Keywords: COVID‐19, multiple sclerosis, response, SARS‐CoV‐2, vaccination
Seroconversion and antibody levels after SARS‐CoV2 vaccination were comparable to healthy controls, in untreated patients with MS or MS patients on immunomodulatory DMTs, but significantly reduced (61.1%) on immunosuppressive DMTs (p<0.001).
INTRODUCTION
An unprecedented worldwide scientific effort has yielded several vaccines against SARS‐CoV‐2, for the first time relying on the concepts of mRNA (messenger ribonucleic acid) vaccination or adenovirus vector‐based vaccination [1].
Patients with multiple sclerosis (MS) are frequently treated with disease‐modifying therapies (DMTs) that interfere with the immune system, possibly limiting immune response to vaccination and the extent of protection achieved or altering the side effect profile [2, 3]. With most available DMTs (dimethyl fumarate, glatiramer acetate, interferon‐beta preparations, natalizumab and teriflunomide), adequate vaccine protection is assumed. In contrast, anti‐CD20 monoclonal antibodies (CD20 mAbs; ocrelizumab, ofatumumab, rituximab) or sphingosine‐1‐phosphate receptor modulators (S1PMs; fingolimod, ozanimod, ponesimod or siponimod) may significantly decrease vaccine response [4, 5, 6].
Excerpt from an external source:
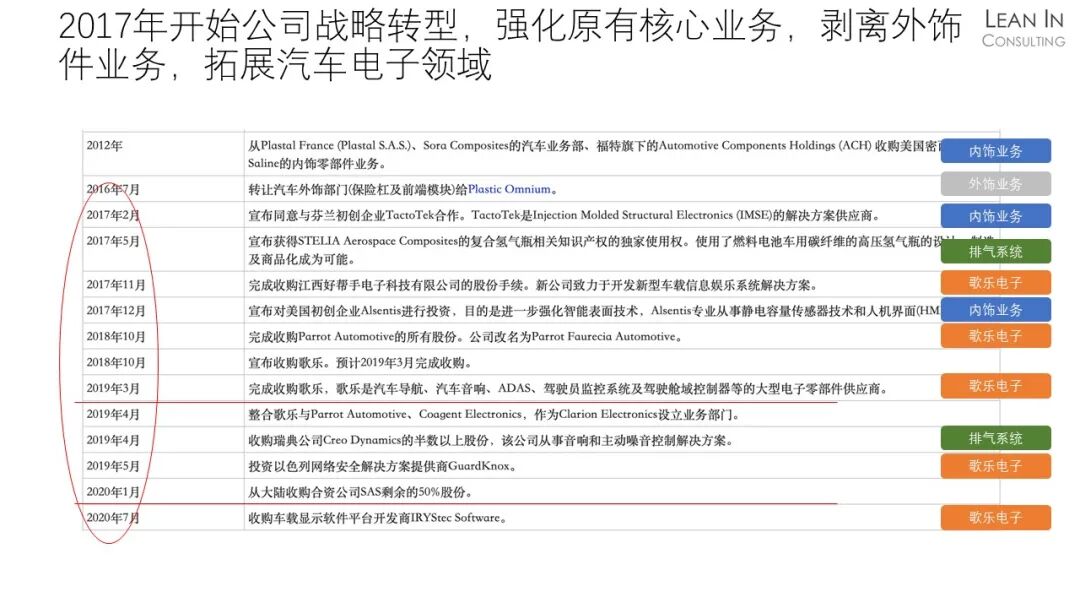Image resolution: width=1080 pixels, height=608 pixels.
Task: Click the gray 外饰业务 tag for 2016年7月
Action: click(x=995, y=183)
Here, we investigated humoral response and the adverse event profile of SARS‐CoV‐2 vaccination in patients with MS compared to healthy individuals, as well as the role of DMTs.
METHODS
We conducted a multicenter (Vienna, Innsbruck and Linz) prospective observational study including 500 MS patients and 130 healthy controls (HCs) willing to be vaccinated against SARS‐CoV‐2. MS patients were subgrouped according to DMT status at the time of vaccination and the supposed impact of the respective DMT on vaccine response, based on its respective mechanism of action, as either untreated (N‐DMT), treated with immunomodulatory DMTs (IM‐DMTs: dimethyl fumarate, glatiramer acetate, interferon‐beta preparations, natalizumab, teriflunomide) or treated with immunosuppressive DMTs (IS‐DMTs: alemtuzumab, cladribine, CD20 mAbs, S1PMs) [3]. Based on power calculations (alpha 0.05; beta 0.80; assumed drop‐out rate 10%), we recruited 130 HCs, and 100 patients to the N‐DMT group, 150 to the IM‐DMT group and 250 to the IS‐DMT group.
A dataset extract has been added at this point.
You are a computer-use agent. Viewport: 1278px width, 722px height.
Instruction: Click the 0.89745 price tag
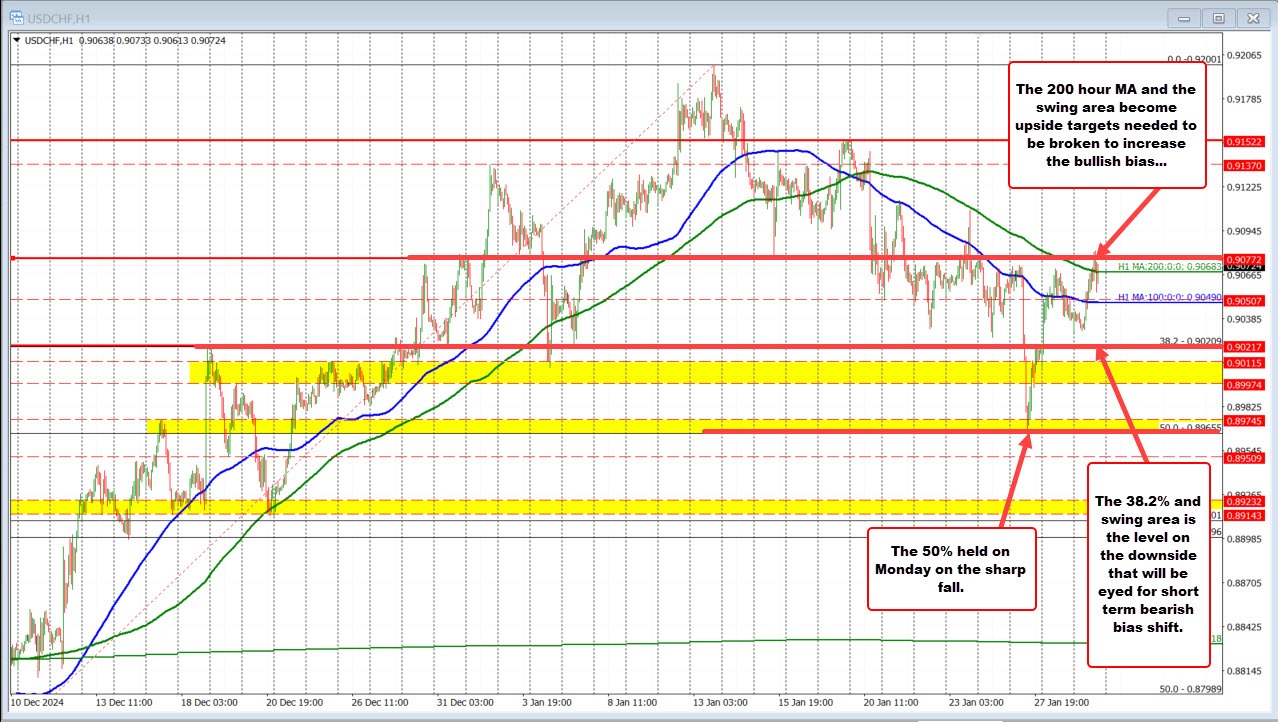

Inclusion criteria for the MS group were age ≥18 years and a diagnosis of MS according to the 2017 version of the McDonald criteria [7]. Exclusion criteria comprised, among others, history of prior SARS‐CoV‐2 infection (assessed by confirmed positive SARS‐CoV2 PCR test), another autoimmune disease other than MS and Hashimoto's disease, and treatment with an immunomodulatory or immunosuppressive agent for a reason other than MS.
The primary endpoint was the proportion of patients developing antibodies against SARS‐CoV‐2 (seroconversion). Secondary endpoints included antibody levels and safety variables (local or systemic adverse events, severe adverse events).
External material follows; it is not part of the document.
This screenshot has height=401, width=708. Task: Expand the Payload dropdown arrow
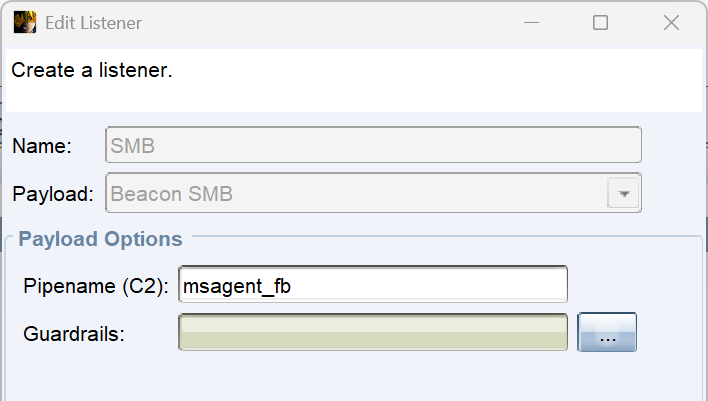pos(624,194)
Venous blood samples were drawn within 2 weeks before and 3 months after the first vaccination (≥3 weeks after completion of the respective vaccination regimen). Antibody testing was performed centrally by the commercially available Anti‐SARS‐CoV‐2‐QuantiVac‐ELISA (IgG; Euroimmun, Lübeck, Germany), with results shown in standardized binding antibody units per milliliter (BAU/ml). The allowed antibody level ranged from 3.2 to 384 BAU/ml, and 35.2 BAU/ml was used as the cut‐off for positive samples.
Statistical analyses were performed using SPSS 26.0 (SPSS Inc.). After univariate group comparisons, predictors of seroconversion were investigated by multivariable logistic regression analyses, with seroconversion as the dependent variable and DMT group as the independent variable, and age, sex, disease duration, time interval to last DMT intake, absolute lymphocyte count and complete B‐cell depletion (defined as <1 CD19‐positive cells/ml) as covariates. A‐priori‐defined subgroup analyses were conducted for mRNA and vector vaccines as well as in the subgroups of patients on S1PMs and CD20 mAbs using otherwise the same covariates and adjusting p values for multiple comparisons using the Bonferroni method. A‐priori‐defined sensitivity analyses were conducted for each DMT.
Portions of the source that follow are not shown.